PROBLEM STATEMENT - All that should appear is the run of lines from the one containing "The width and height of the screenshot is (2576, 1453)." through the end of the records, each repeated exactly.

RECORDED DATA -
- - - - -

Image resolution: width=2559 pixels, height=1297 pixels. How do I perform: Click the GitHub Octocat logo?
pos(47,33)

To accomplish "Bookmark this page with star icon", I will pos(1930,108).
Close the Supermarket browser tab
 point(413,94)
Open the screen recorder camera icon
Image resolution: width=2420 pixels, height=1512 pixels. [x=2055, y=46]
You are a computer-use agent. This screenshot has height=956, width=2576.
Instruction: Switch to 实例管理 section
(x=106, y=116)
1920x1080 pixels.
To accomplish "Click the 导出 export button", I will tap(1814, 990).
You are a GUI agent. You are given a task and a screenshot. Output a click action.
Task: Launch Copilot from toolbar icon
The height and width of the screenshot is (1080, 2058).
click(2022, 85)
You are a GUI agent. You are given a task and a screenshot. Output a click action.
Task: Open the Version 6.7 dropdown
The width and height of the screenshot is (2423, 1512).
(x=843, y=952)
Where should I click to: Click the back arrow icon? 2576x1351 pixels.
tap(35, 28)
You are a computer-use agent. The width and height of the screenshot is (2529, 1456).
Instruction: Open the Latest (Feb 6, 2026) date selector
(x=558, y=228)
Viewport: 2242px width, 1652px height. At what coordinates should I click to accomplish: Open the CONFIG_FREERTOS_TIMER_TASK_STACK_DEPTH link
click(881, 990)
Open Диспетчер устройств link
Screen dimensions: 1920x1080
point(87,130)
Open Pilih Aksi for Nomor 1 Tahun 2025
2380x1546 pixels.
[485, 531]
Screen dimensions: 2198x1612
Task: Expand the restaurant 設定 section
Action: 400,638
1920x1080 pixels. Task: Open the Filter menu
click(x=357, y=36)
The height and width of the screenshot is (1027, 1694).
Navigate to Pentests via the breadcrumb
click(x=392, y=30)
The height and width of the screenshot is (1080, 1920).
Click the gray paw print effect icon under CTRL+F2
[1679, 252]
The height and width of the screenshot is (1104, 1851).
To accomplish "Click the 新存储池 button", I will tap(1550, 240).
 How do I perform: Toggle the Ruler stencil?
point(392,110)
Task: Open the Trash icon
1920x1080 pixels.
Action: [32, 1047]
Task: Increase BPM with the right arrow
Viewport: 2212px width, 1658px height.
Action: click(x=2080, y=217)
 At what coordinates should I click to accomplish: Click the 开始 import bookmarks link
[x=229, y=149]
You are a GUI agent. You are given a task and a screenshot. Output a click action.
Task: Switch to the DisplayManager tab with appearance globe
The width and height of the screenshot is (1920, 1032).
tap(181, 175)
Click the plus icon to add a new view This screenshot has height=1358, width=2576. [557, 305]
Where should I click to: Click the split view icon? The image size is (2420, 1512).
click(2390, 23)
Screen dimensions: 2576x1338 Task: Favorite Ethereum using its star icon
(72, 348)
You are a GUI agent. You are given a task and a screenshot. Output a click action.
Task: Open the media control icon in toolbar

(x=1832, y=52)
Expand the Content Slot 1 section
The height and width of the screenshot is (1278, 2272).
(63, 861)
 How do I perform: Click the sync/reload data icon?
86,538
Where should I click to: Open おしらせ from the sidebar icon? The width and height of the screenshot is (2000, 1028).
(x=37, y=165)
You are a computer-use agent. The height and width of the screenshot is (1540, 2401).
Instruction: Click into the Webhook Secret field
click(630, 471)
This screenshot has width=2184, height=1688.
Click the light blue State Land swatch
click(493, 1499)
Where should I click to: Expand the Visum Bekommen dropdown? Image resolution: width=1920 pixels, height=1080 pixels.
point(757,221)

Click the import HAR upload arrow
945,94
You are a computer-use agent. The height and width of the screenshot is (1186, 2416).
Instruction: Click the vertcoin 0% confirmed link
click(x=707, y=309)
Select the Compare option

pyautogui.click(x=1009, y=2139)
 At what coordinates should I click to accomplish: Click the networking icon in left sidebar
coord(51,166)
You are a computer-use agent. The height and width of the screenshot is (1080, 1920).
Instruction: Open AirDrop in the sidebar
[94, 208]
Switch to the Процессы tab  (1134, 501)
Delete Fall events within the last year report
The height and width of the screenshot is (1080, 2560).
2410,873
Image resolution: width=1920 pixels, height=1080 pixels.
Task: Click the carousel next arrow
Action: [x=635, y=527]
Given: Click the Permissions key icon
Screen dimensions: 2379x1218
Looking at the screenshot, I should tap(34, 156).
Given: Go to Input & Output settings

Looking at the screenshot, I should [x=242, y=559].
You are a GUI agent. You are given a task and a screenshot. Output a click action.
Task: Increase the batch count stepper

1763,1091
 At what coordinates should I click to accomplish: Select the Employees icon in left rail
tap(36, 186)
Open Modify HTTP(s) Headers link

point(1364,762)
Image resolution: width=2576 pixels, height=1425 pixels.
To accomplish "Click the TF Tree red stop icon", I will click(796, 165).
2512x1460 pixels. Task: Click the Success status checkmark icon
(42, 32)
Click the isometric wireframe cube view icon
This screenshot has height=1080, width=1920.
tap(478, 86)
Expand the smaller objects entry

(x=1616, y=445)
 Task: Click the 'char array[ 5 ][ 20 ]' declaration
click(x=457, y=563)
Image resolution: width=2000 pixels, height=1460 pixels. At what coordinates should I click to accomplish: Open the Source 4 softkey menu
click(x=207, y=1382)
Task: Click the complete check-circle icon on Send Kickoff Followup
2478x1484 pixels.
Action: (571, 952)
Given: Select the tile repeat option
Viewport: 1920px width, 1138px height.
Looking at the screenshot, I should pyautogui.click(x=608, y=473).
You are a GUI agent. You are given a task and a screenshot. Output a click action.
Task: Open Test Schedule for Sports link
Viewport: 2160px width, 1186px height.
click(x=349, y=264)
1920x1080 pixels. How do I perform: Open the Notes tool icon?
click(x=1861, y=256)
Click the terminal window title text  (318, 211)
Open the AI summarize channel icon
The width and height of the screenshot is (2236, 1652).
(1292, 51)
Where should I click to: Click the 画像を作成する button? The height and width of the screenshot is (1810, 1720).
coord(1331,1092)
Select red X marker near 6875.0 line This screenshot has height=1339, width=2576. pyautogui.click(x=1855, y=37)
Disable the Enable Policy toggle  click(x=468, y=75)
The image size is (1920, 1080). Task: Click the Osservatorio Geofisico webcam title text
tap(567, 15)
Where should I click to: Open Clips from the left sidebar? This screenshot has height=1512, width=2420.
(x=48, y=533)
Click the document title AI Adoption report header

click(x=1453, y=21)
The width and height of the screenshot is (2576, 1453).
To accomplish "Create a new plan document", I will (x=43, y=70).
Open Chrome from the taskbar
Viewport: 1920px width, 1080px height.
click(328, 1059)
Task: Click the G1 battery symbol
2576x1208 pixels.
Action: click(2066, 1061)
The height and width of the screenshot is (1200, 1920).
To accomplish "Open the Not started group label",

- - - - -

THE ANSWER -
The width and height of the screenshot is (2576, 1453).
To accomplish "Create a new plan document", I will (x=43, y=70).
Open Chrome from the taskbar
Viewport: 1920px width, 1080px height.
click(328, 1059)
Task: Click the G1 battery symbol
2576x1208 pixels.
Action: click(2066, 1061)
The height and width of the screenshot is (1200, 1920).
To accomplish "Open the Not started group label",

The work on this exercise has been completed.